The rise in the number of civil marriages in Ireland is a sure sign of the rise of secularism in Ireland as well. According to the latest CSO figures, in 2009 no less than 29pc of weddings conducted in the State were civil weddings. That was up 17pc on the year before.
There was huge regional variation. In Dublin City for example, the total rose to 47pc and in Donegal it was just 10pc.
So it is fair to say that Dublin City is the most secular part of the country by far, especially when we take into account that fact that in the Archdiocese of Dublin, Mass attendance is just 15pc versus 35pc or so nationally (including Dublin).
In Dublin as a whole, both county and city, 39pc of marriages in 2009 were civil marriages.
Several factors are driving up the number of civil marriages. One is divorce. Divorced people cannot remarry in the Catholic Church.
Among people getting married for the first time the percentage of civil marriages declines from 29pc to 21pc.
A second, bigger factor is a change in the law which gave couples a wider choice for their wedding ceremony than either a church or a very impersonal , unromantic registry office. Couples can now choose from a whole range of venues, typically hotels, and the hotels often market themselves aggressively.

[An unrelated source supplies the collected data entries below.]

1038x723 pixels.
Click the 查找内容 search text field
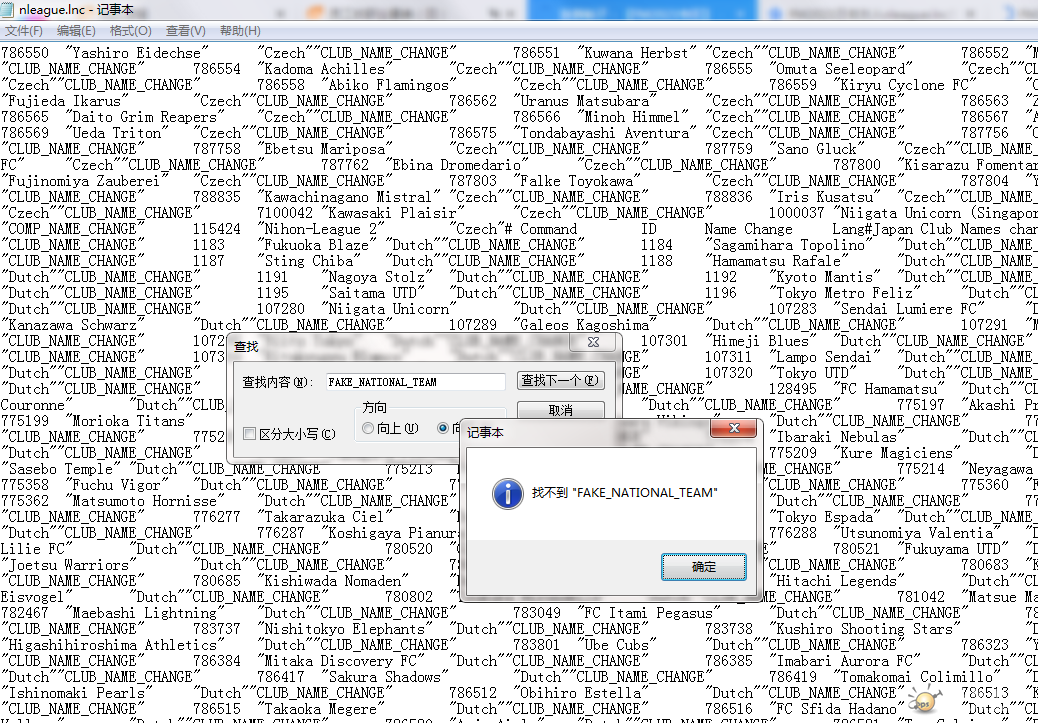click(415, 382)
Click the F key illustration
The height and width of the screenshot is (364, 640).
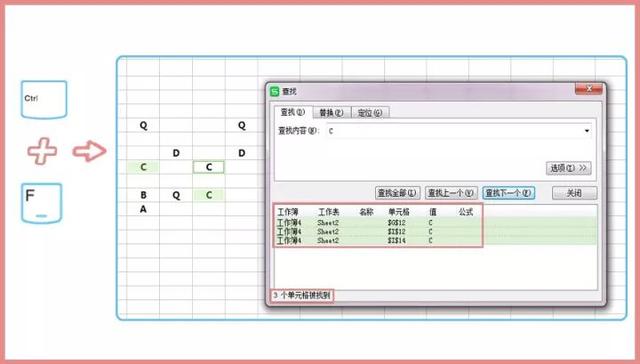tap(42, 203)
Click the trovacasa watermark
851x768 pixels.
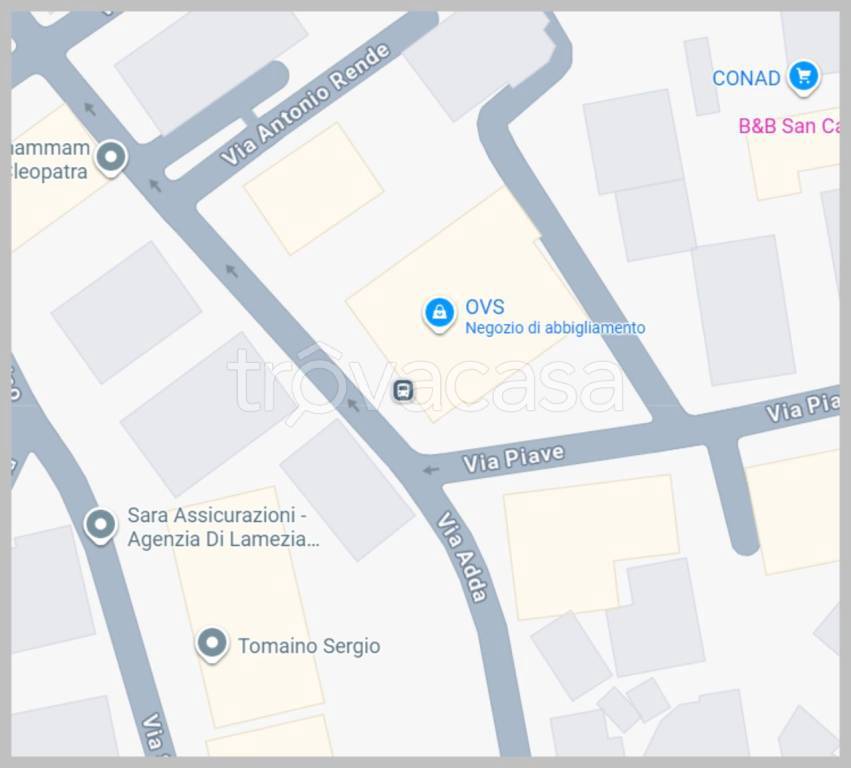426,381
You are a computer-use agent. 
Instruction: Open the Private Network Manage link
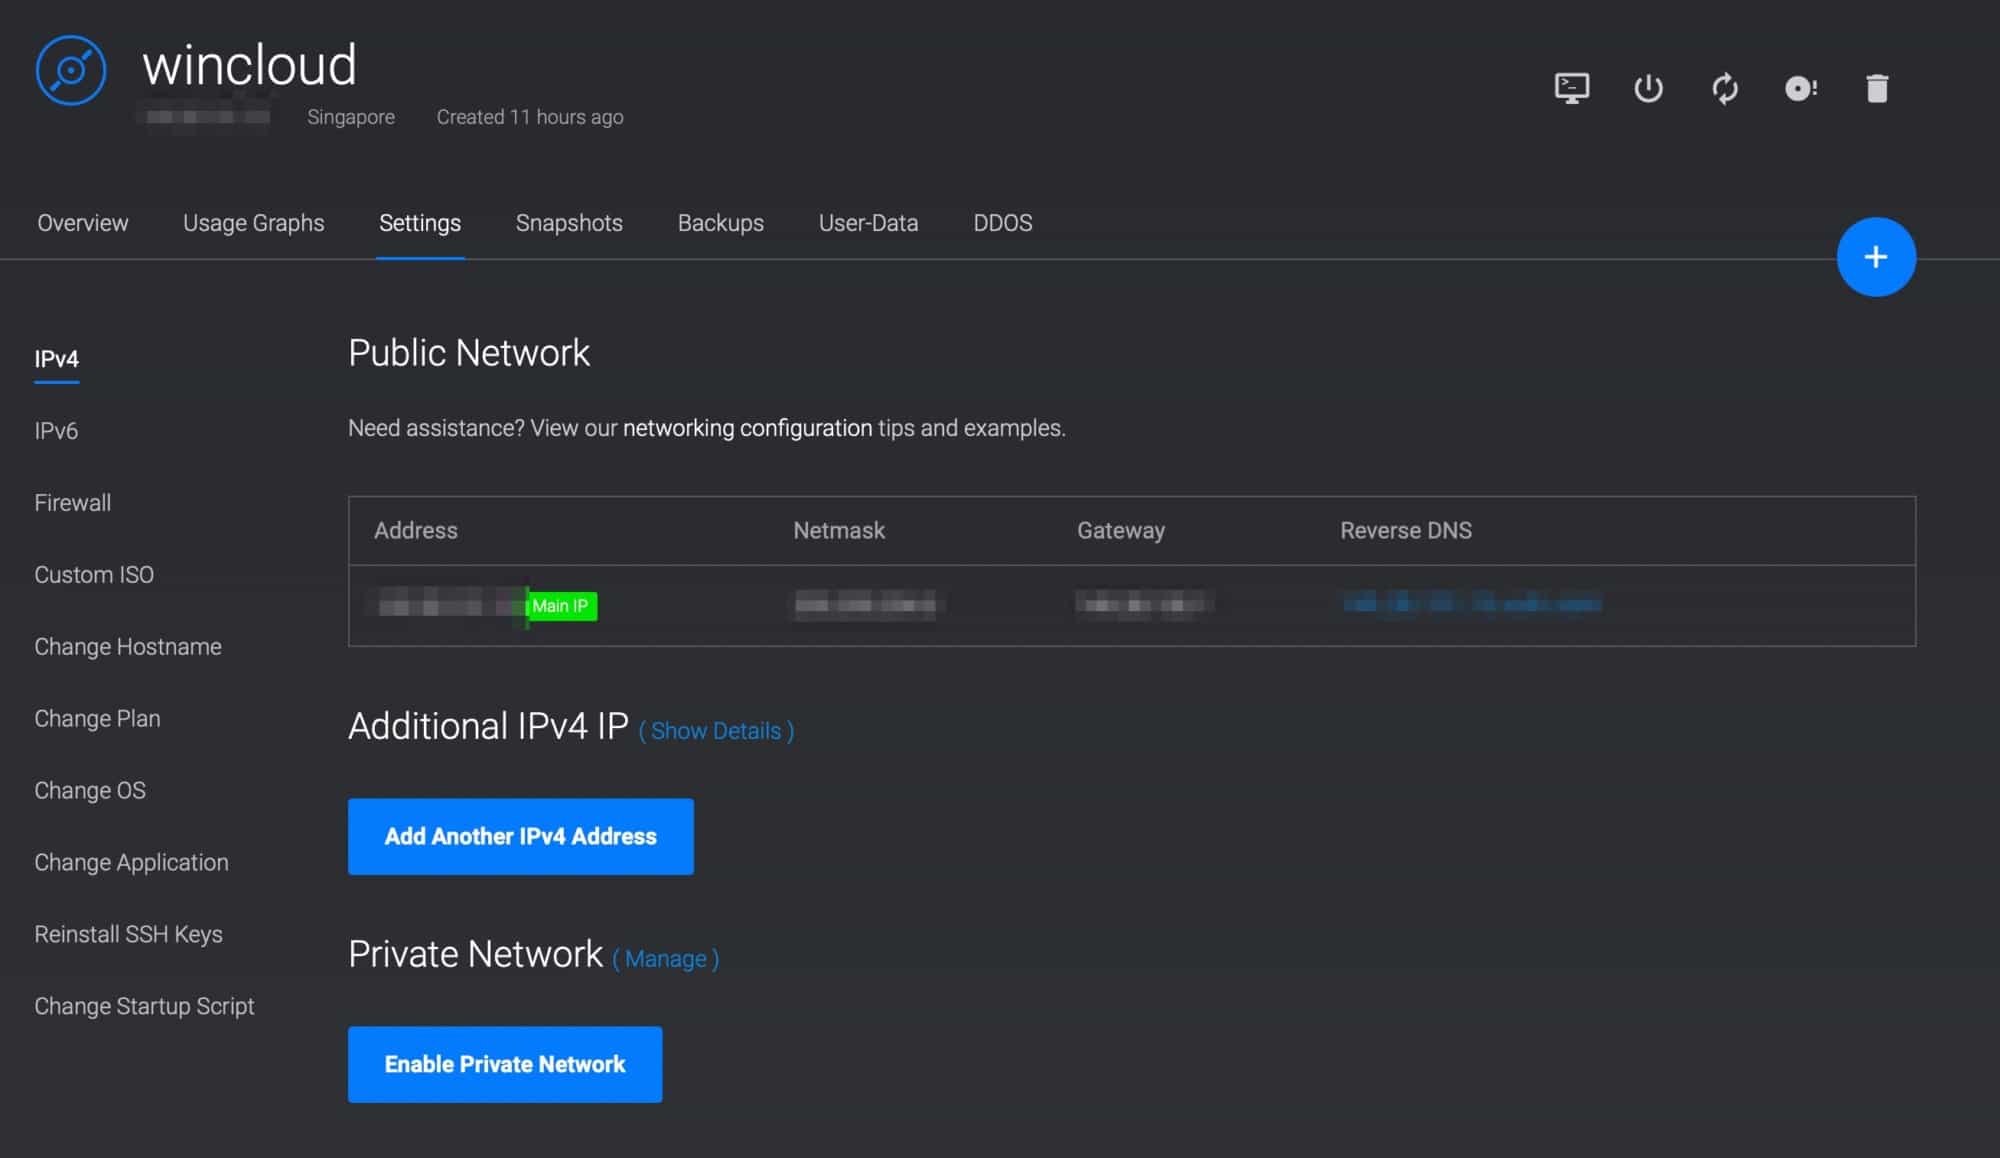(666, 959)
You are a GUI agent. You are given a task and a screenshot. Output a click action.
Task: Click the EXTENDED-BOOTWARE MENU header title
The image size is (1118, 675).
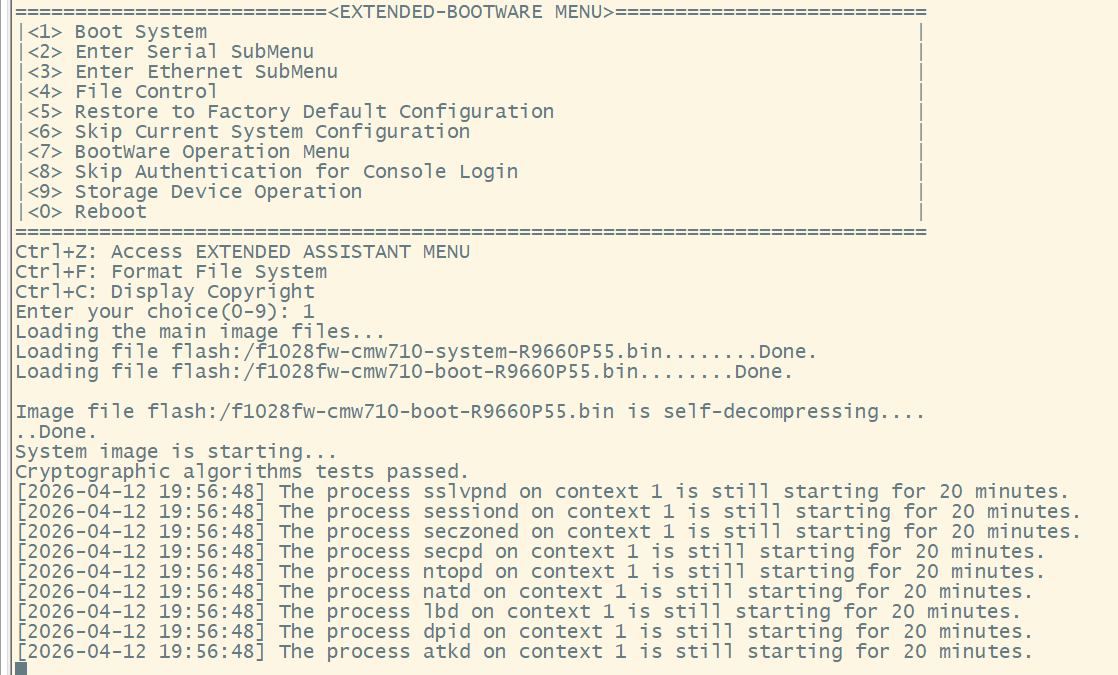click(471, 12)
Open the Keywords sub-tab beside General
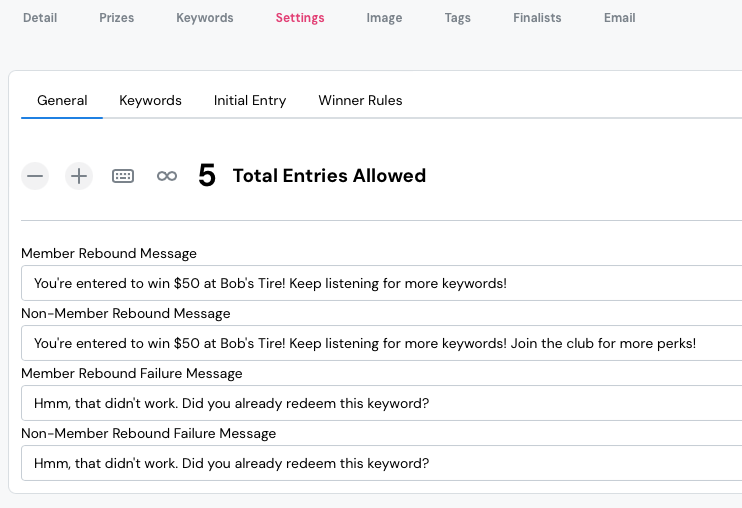This screenshot has height=508, width=742. click(x=150, y=100)
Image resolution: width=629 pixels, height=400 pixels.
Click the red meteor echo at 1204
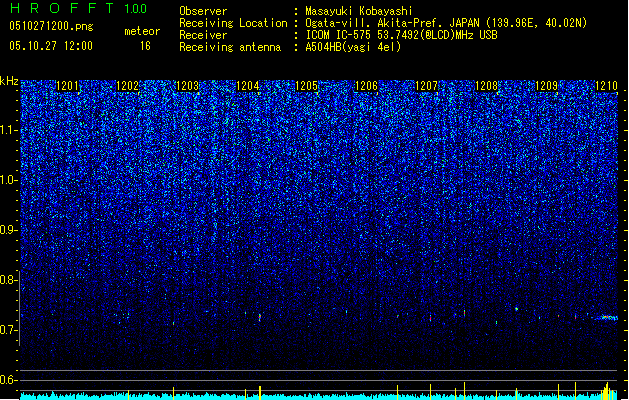point(260,317)
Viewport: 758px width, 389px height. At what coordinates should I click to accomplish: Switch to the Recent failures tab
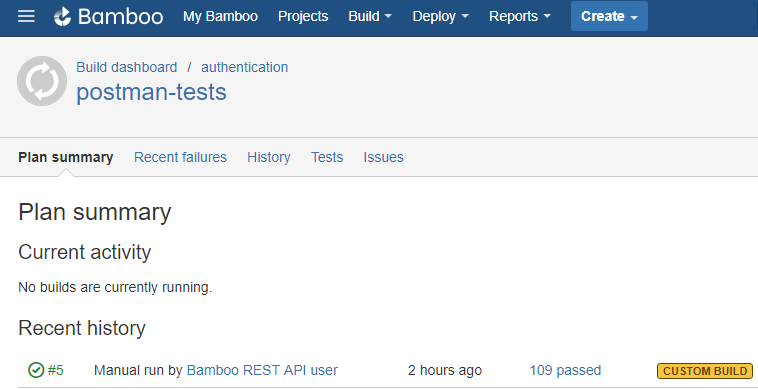tap(180, 157)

While this is a big driver of the change, it still wouldn’t be happening without the third factor, namely secularism because if a couple was genuinely religious they would still opt for a church wedding over a civil wedding in a hotel.
In Britain a majority of weddings are now civil ceremonies. It’ll be a while before we get there, but if the rest of the country follows Dublin’s lead – which it often does – we’ll get there eventually.